>> START Document text
This opinion will be unpublished and
may not be cited except as provided by
Minn. Stat. § 480A.08, subd. 3 (2014).
STATE OF MINNESOTA
IN COURT OF APPEALS
A15-0308
State of Minnesota,
Respondent,
vs.
Brandon James Schroeder,
Appellant.
Filed November 23, 2015
Affirmed
Bjorkman, Judge
McLeod County District Court
File No. 43-CR-14-158
Lori Swanson, Attorney General, St. Paul, Minnesota; and
Michael K. Junge, McLeod County Attorney, Daniel R. Provencher, Assistant County
Attorney, Glencoe, Minnesota (for respondent)
Adam W. Klotz, Minneapolis, Minnesota (for appellant)
Considered and decided by Larkin, Presiding Judge; Bjorkman, Judge; and Minge,
Judge.
Retired judge of the Minnesota Court of Appeals, serving by appointment pursuant to
Minn. Const. art. VI, § 10.
UNPUBLISHED OPINION
BJORKMAN, Judge
Appellant challenges his conviction of second-degree controlled-substance crime,
arguing the evidence that he was predisposed to sell drugs was insufficient to overcome
his entrapment defense and that the district court abused its discretion by denying him
access to the confidential informant’s cell phone. We affirm.
>> END Document text
>> START Extracted entries
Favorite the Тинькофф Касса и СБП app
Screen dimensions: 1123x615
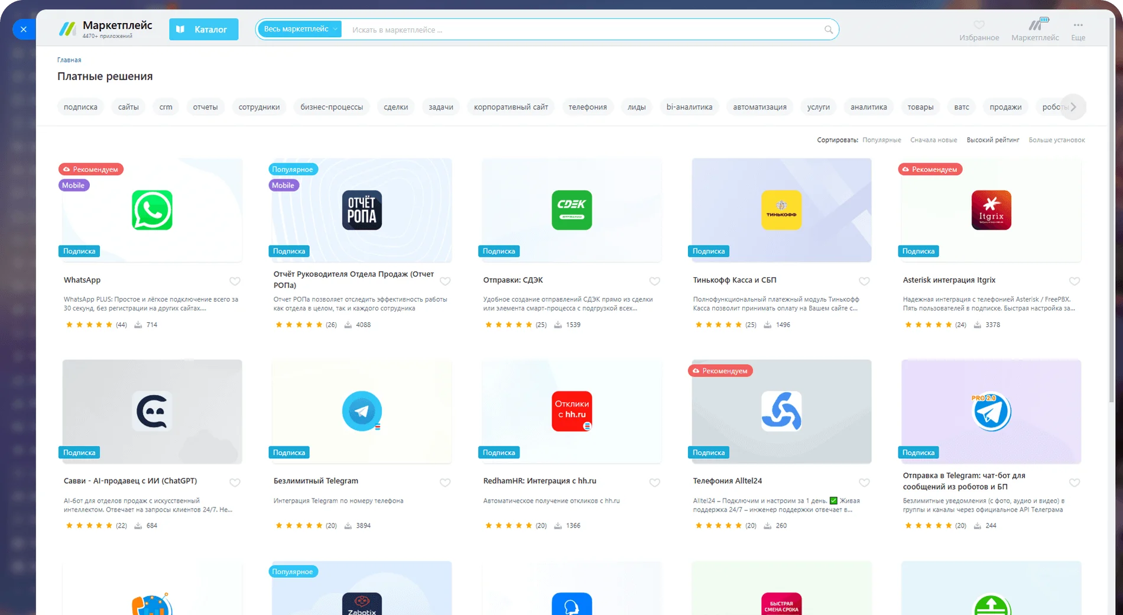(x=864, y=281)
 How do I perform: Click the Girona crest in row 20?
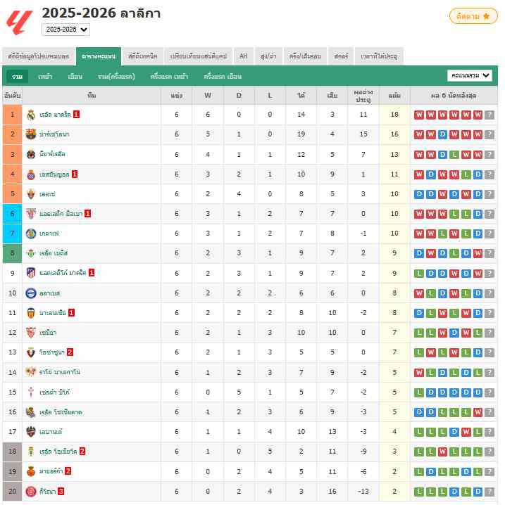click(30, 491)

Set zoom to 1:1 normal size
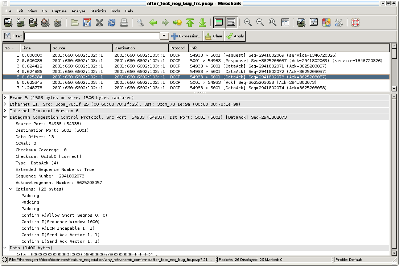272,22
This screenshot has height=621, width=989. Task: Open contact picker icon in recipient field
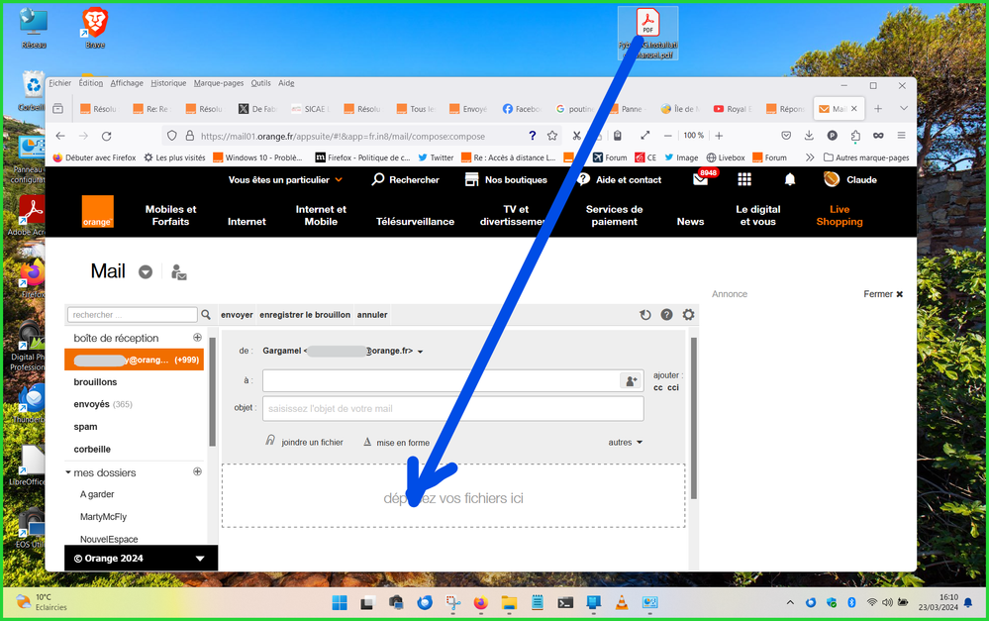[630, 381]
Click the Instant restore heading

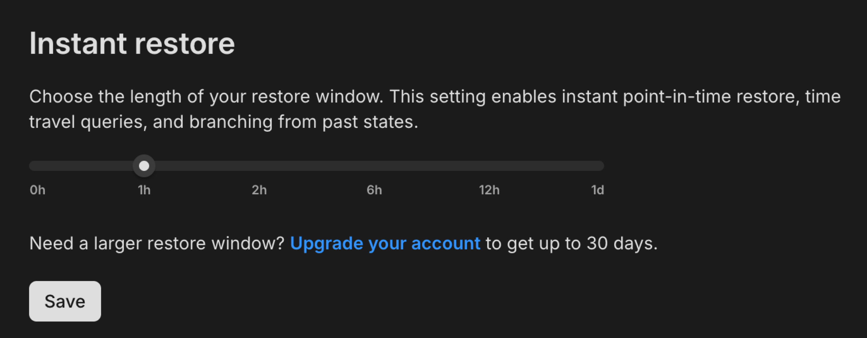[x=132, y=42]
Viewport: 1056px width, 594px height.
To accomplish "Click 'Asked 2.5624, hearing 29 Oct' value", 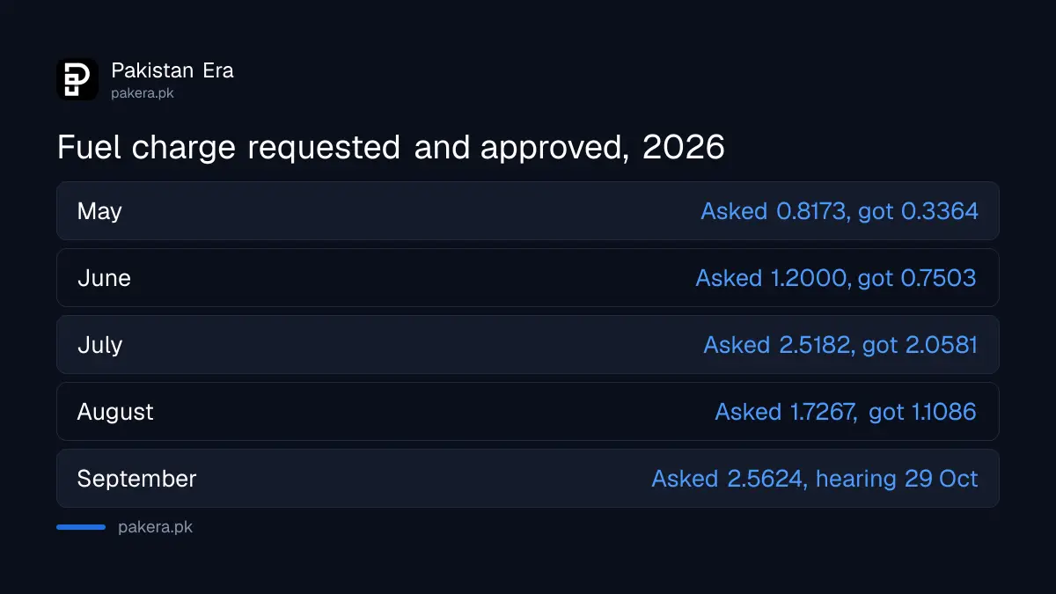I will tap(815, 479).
>> END Extracted entries
>> START Extracted entries
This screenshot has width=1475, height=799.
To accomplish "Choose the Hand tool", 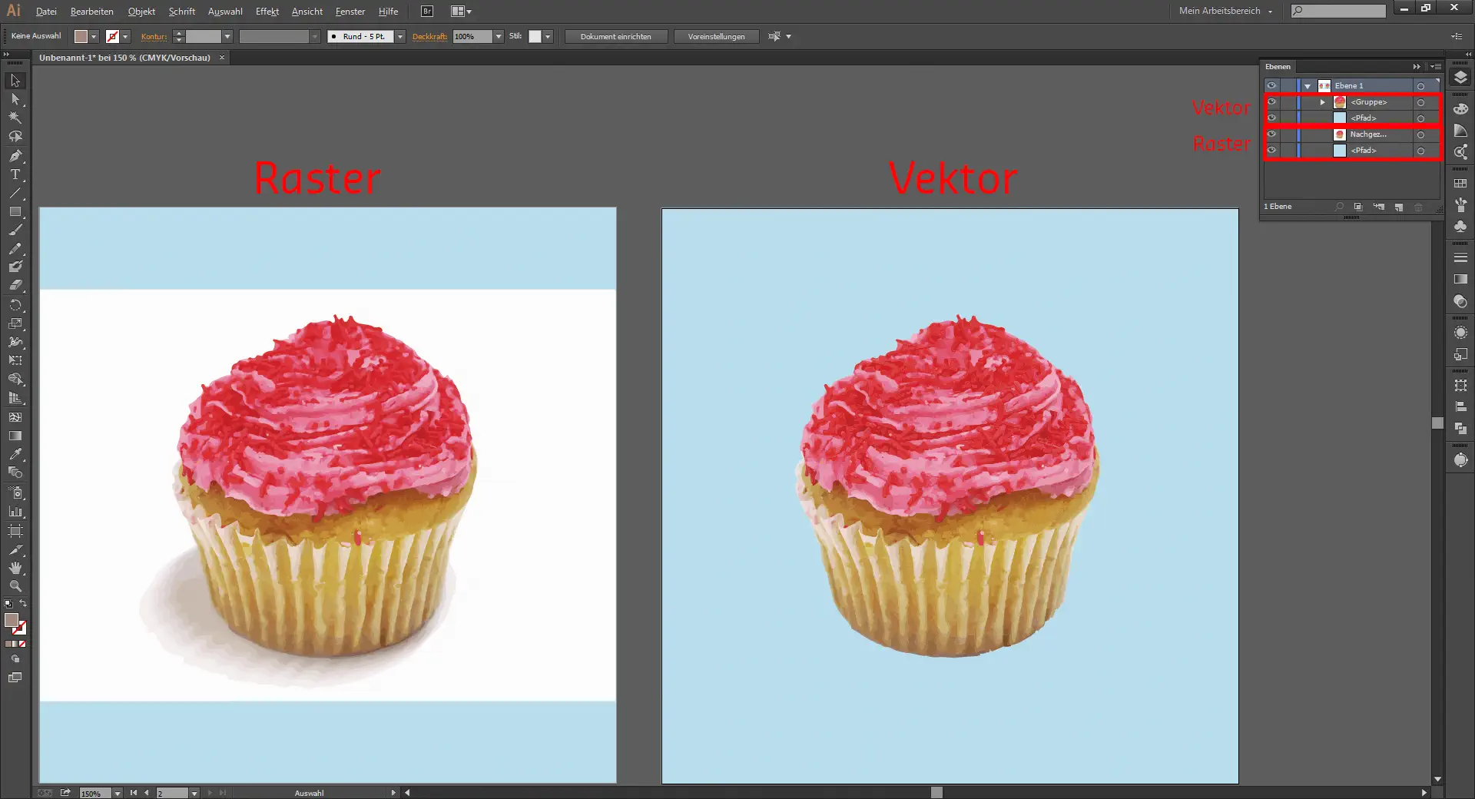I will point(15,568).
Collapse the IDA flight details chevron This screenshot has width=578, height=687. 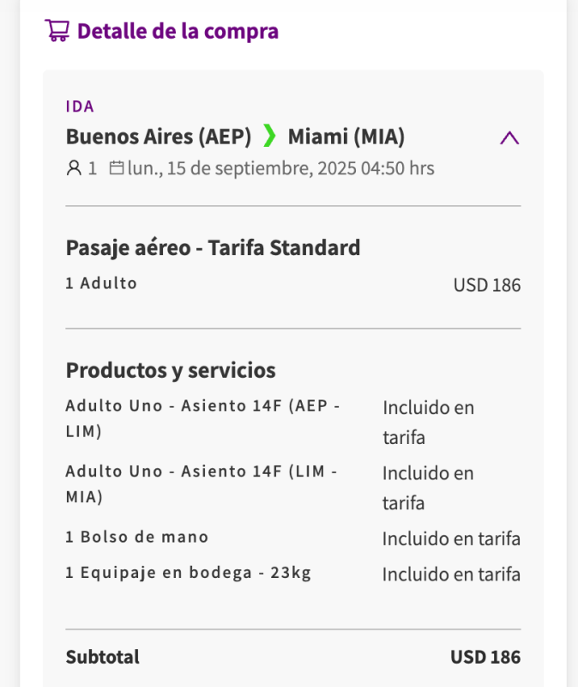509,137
>> END Extracted entries
Set exercise A: Name every attorney listed in the court opinion.
Set exercise B: Print the passage of the court opinion starting at "Retired judge of" and ending at "phone. We affirm.".
Set exercise C: Proceed with the court opinion from the point where it stops.
The items bear no relation to the court opinion.

Expected output A: Lori Swanson, Michael K. Junge, Daniel R. Provencher, Adam W. Klotz

Expected output B:
Retired judge of the Minnesota Court of Appeals, serving by appointment pursuant to
Minn. Const. art. VI, § 10.
UNPUBLISHED OPINION
BJORKMAN, Judge
Appellant challenges his conviction of second-degree controlled-substance crime,
arguing the evidence that he was predisposed to sell drugs was insufficient to overcome
his entrapment defense and that the district court abused its discretion by denying him
access to the confidential informant’s cell phone. We affirm.

Expected output C:
FACTS
In August 2013, D.H. agreed to serve as a confidential informant for a
multijurisdictional drug task force after being arrested for a felony drug offense in
Redwood County. Between October 18 and December 19, D.H. conducted three
controlled buys where he purchased methamphetamine from appellant Brandon
Schroeder. D.H. initiated each controlled buy, contacting Schroeder via text message.
On January 30, 2014, Schroeder was charged in McLeod County with second-
degree controlled-substance crime for selling drugs to D.H. In May, Schroeder filed
notice of his intent to assert an entrapment defense and requested the release of
information regarding D.H.’s identity, cell-phone records, and any agreement between
law enforcement and D.H. On August 1, Schroeder’s attorney asked the state to provide
him with access to D.H.’s cell phone so it could be analyzed by an expert. Schroeder also
requested the return of his own cell phone, which was allegedly seized during a search of
his residence prior to his arrest. According to Schroeder, the state subsequently informed
him that it did not have his cell phone and it had returned D.H.’s cell phone to D.H.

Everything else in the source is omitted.